Supplied data:

╭──

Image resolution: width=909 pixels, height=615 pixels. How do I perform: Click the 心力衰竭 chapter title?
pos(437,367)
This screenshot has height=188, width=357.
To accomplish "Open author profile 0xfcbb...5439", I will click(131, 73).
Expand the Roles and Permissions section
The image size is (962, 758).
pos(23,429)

╰──
╭──

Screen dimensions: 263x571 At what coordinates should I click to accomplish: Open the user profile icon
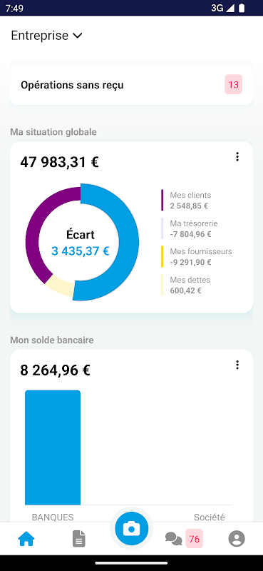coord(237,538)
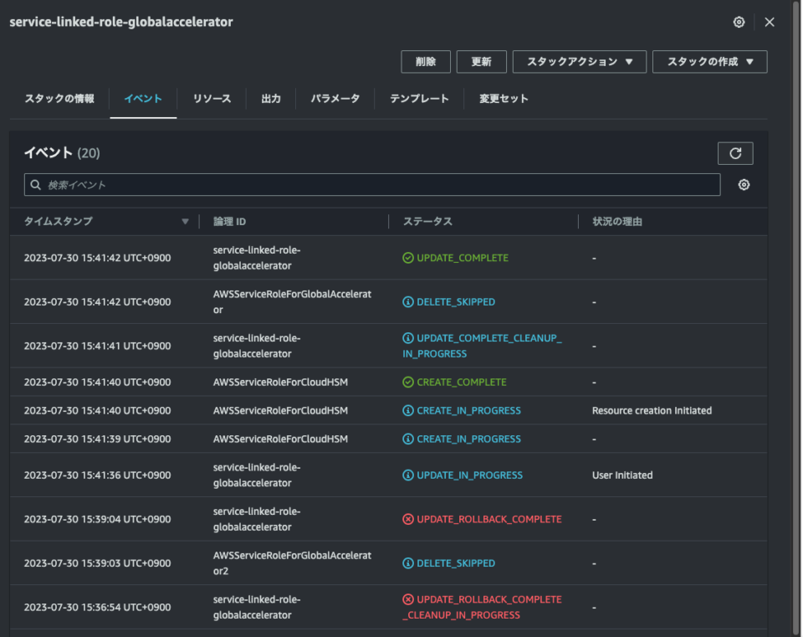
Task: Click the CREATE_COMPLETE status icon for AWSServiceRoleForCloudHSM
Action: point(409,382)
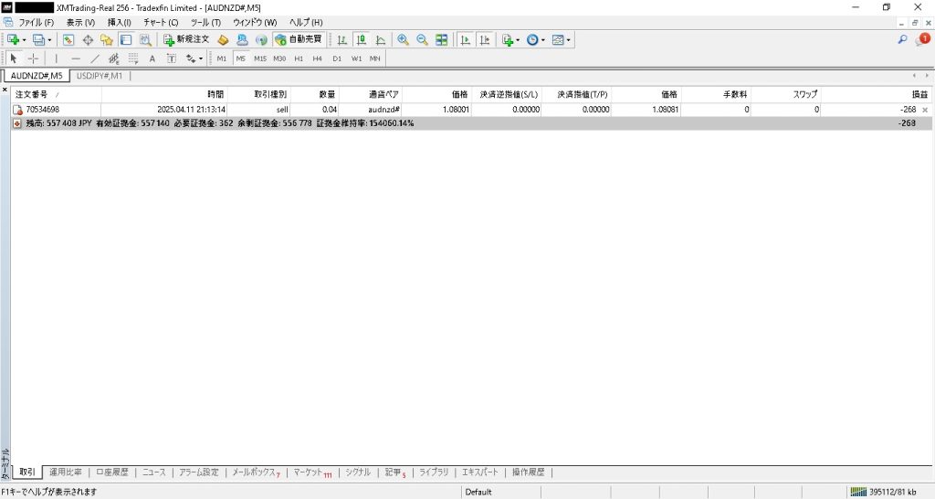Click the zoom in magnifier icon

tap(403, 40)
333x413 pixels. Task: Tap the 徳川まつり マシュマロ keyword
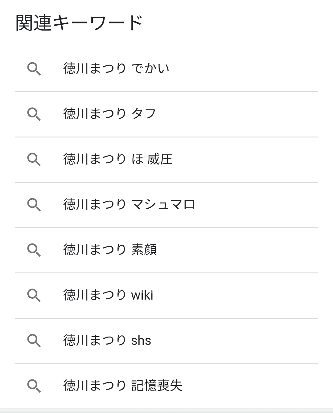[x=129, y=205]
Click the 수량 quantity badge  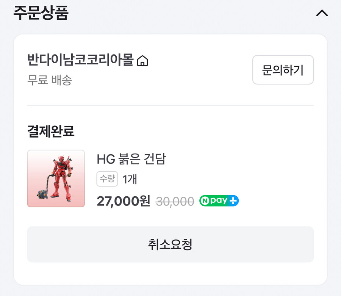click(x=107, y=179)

╰──
╭──

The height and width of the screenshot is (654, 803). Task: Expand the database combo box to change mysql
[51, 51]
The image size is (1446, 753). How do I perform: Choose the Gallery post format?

╰──

What to produce: List every line of the material above that contains the string "Task", treating uppercase and lowercase as different.

Result:
Task: Click the CREATE_COMPLETE status icon for AWSServiceRoleForCloudHSM
333x413 pixels. Task: Tap the 徳川まつり マシュマロ keyword
The height and width of the screenshot is (654, 803). Task: Expand the database combo box to change mysql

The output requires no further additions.